Exercise brief:
Give back every entry below, exactly as written.

Dataset entries:
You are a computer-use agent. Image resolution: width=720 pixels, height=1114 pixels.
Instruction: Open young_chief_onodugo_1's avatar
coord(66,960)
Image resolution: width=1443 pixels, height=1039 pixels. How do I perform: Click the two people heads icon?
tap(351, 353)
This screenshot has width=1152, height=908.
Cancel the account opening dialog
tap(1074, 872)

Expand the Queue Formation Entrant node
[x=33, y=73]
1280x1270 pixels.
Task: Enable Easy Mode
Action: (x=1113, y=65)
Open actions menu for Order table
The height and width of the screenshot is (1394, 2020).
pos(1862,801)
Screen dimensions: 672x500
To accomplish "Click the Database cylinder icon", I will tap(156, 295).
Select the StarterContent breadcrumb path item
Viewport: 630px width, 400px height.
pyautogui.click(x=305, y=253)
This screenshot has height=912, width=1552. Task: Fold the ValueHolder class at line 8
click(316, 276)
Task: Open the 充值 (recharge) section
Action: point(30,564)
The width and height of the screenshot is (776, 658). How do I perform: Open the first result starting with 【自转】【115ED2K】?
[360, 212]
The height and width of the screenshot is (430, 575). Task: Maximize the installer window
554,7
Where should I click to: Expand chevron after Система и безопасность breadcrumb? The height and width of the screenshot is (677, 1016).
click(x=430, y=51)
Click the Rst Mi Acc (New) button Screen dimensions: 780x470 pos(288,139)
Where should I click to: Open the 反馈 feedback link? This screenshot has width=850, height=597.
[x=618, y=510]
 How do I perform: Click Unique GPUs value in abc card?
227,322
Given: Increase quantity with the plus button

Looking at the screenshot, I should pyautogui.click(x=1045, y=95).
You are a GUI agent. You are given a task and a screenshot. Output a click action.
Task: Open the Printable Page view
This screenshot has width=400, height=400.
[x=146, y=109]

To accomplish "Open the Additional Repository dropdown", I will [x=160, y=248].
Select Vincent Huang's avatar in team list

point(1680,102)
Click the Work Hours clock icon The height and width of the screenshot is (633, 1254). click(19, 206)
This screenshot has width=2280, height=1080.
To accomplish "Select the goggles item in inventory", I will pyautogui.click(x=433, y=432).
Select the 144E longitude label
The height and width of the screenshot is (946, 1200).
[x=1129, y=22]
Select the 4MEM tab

Answer section:
You are a computer-use agent. Image resolution: width=720 pixels, height=1114 pixels.
Instruction: Open young_chief_onodugo_1's avatar
coord(66,960)
Image resolution: width=1443 pixels, height=1039 pixels. How do I perform: Click the two people heads icon?
tap(351, 353)
This screenshot has width=1152, height=908.
Cancel the account opening dialog
tap(1074, 872)

Expand the Queue Formation Entrant node
[x=33, y=73]
1280x1270 pixels.
Task: Enable Easy Mode
Action: (x=1113, y=65)
Open actions menu for Order table
The height and width of the screenshot is (1394, 2020).
pos(1862,801)
Screen dimensions: 672x500
To accomplish "Click the Database cylinder icon", I will tap(156, 295).
Select the StarterContent breadcrumb path item
Viewport: 630px width, 400px height.
pyautogui.click(x=305, y=253)
This screenshot has height=912, width=1552. Task: Fold the ValueHolder class at line 8
click(316, 276)
Task: Open the 充值 (recharge) section
Action: point(30,564)
The width and height of the screenshot is (776, 658). How do I perform: Open the first result starting with 【自转】【115ED2K】?
[360, 212]
The height and width of the screenshot is (430, 575). Task: Maximize the installer window
554,7
Where should I click to: Expand chevron after Система и безопасность breadcrumb? The height and width of the screenshot is (677, 1016).
click(x=430, y=51)
Click the Rst Mi Acc (New) button Screen dimensions: 780x470 pos(288,139)
Where should I click to: Open the 反馈 feedback link? This screenshot has width=850, height=597.
[x=618, y=510]
 How do I perform: Click Unique GPUs value in abc card?
227,322
Given: Increase quantity with the plus button

Looking at the screenshot, I should pyautogui.click(x=1045, y=95).
You are a GUI agent. You are given a task and a screenshot. Output a click action.
Task: Open the Printable Page view
This screenshot has width=400, height=400.
[x=146, y=109]

To accomplish "Open the Additional Repository dropdown", I will [x=160, y=248].
Select Vincent Huang's avatar in team list

point(1680,102)
Click the Work Hours clock icon The height and width of the screenshot is (633, 1254). click(19, 206)
This screenshot has width=2280, height=1080.
To accomplish "Select the goggles item in inventory", I will pyautogui.click(x=433, y=432).
Select the 144E longitude label
The height and width of the screenshot is (946, 1200).
[x=1129, y=22]
Select the 4MEM tab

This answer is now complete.